I use aws-amplify as shown below,
Amplify.configure({
Auth: {
region: config.aws.region,
identityPoolRegion: config.aws.region,
userPoolId: process.env.userPoolId,
userPoolWebClientId: process.env.appClientId,
oauth: {
domain: process.env.domain,
// scope: ['phone', 'email', 'profile', 'openid', 'aws.cognito.signin.user.admin'],
redirectSignIn: `${process.env.redirectSignIn}`,
redirectSignOut: process.env.redirectSignout,
responseType: code // NOTE: It was set to 'token' earlier and I used to get accessToken/IDToken back but refreshToken was empty
}
}
});
As you can see responseType was set to token and I was able to do microsoft SSO login successfully. I used to get AccessToken/IdToken in redirect URL but refreshtoken as always empty.
I want to generate refershToken to refresh session at later stage.
To get a refreshtoken, I saw I need to change responseType to code as shown above,
How I call to oauth2 endpoint (with responseType = code)

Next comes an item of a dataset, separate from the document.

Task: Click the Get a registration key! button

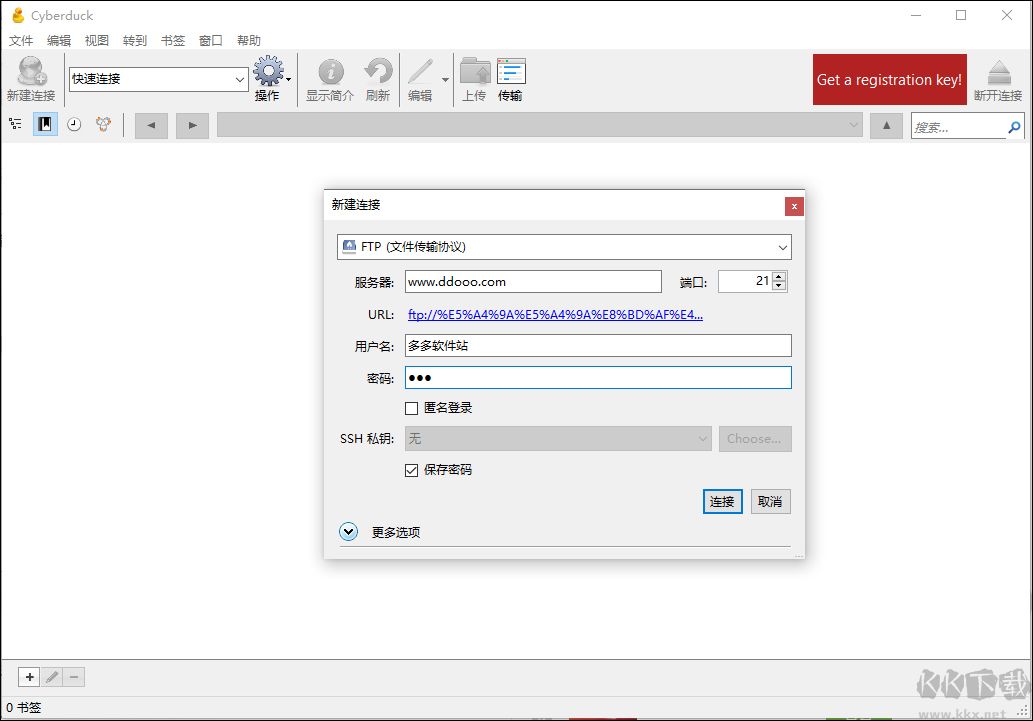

const azureLogin = () => {
window.location.href = `https://${process.env.domain}/oauth2/authorize?identity_provider=${process.env.identityProviderName}&redirect_uri=${process.env.redirectSignIn}&response_type=${process.env.responseType}&client_id=${process.env.appClientId}&scope=aws.cognito.signin.user.admin+email+openid+phone+profile`;
};
From my app, whenever I do (SSO) login it does following things,
browser's URL changes to something :
https://login.microsoftonline.com/62xxx-7x-4xxxf50-axx7-fxxx692/saml2?SAMLRequest=fZJbS8MwF********************
Then it changes to,
http://localhost:3000/auth/redirect?code=bccxxx-exx-4xx-8x-9xxxxxx
I get code but I don't what should I do with this code. how to use this code to get accessToken, IdToken and refreshToken?
Can someone pls help me with the flow?
PS: I checked AWS-amplify document also but flow is not clear. On top of it, there are no examples available which I can take help from.